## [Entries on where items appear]
========
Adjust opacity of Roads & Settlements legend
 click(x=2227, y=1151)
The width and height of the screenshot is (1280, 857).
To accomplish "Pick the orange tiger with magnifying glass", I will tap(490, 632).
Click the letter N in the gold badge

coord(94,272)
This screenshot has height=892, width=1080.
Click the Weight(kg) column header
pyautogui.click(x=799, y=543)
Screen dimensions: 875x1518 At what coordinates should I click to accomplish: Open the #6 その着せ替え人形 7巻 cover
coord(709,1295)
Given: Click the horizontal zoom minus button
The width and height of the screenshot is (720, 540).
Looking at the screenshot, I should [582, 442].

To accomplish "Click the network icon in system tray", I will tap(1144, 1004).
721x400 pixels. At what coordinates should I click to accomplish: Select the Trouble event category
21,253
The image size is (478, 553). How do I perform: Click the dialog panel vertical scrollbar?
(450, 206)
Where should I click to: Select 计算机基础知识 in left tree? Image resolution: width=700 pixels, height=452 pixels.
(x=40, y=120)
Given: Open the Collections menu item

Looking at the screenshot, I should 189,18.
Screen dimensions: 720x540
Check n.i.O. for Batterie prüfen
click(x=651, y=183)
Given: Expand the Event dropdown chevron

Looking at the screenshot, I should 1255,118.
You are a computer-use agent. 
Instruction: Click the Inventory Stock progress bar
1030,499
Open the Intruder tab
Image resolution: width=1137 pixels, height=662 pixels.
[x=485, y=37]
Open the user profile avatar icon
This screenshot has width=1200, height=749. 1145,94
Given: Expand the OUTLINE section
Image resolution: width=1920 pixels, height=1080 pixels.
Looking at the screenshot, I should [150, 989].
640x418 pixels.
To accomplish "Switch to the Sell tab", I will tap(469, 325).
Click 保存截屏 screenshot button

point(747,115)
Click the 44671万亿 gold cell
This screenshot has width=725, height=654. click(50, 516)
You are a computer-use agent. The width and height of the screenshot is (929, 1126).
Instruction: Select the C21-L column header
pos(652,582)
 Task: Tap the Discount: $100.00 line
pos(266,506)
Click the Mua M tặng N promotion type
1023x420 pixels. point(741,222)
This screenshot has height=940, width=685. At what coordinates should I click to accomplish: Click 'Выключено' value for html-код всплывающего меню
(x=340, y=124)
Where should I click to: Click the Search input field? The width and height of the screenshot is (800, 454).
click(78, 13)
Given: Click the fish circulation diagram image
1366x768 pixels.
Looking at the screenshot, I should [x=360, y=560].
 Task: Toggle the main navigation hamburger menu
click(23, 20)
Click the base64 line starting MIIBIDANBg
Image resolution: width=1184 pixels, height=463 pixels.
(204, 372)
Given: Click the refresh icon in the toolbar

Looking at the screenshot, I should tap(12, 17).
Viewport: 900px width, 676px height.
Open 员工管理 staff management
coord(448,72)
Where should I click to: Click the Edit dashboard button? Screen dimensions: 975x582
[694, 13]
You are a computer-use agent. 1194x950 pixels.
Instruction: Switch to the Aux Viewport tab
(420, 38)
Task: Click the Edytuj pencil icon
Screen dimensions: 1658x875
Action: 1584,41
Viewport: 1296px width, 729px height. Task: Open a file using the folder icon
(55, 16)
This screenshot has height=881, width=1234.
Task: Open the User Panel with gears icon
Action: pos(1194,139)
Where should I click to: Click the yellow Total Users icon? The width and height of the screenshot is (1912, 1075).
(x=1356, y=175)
========
## [Problem description]
Duplicate the items word for word, covering everything from the line containing "Given: Open the Collections menu item" down to the line containing "This screenshot has width=725, height=654.", both included.

## [Task output]
Given: Open the Collections menu item

Looking at the screenshot, I should 189,18.
Screen dimensions: 720x540
Check n.i.O. for Batterie prüfen
click(x=651, y=183)
Given: Expand the Event dropdown chevron

Looking at the screenshot, I should 1255,118.
You are a computer-use agent. 
Instruction: Click the Inventory Stock progress bar
1030,499
Open the Intruder tab
Image resolution: width=1137 pixels, height=662 pixels.
[x=485, y=37]
Open the user profile avatar icon
This screenshot has width=1200, height=749. 1145,94
Given: Expand the OUTLINE section
Image resolution: width=1920 pixels, height=1080 pixels.
Looking at the screenshot, I should [150, 989].
640x418 pixels.
To accomplish "Switch to the Sell tab", I will tap(469, 325).
Click 保存截屏 screenshot button

point(747,115)
Click the 44671万亿 gold cell
This screenshot has width=725, height=654. click(50, 516)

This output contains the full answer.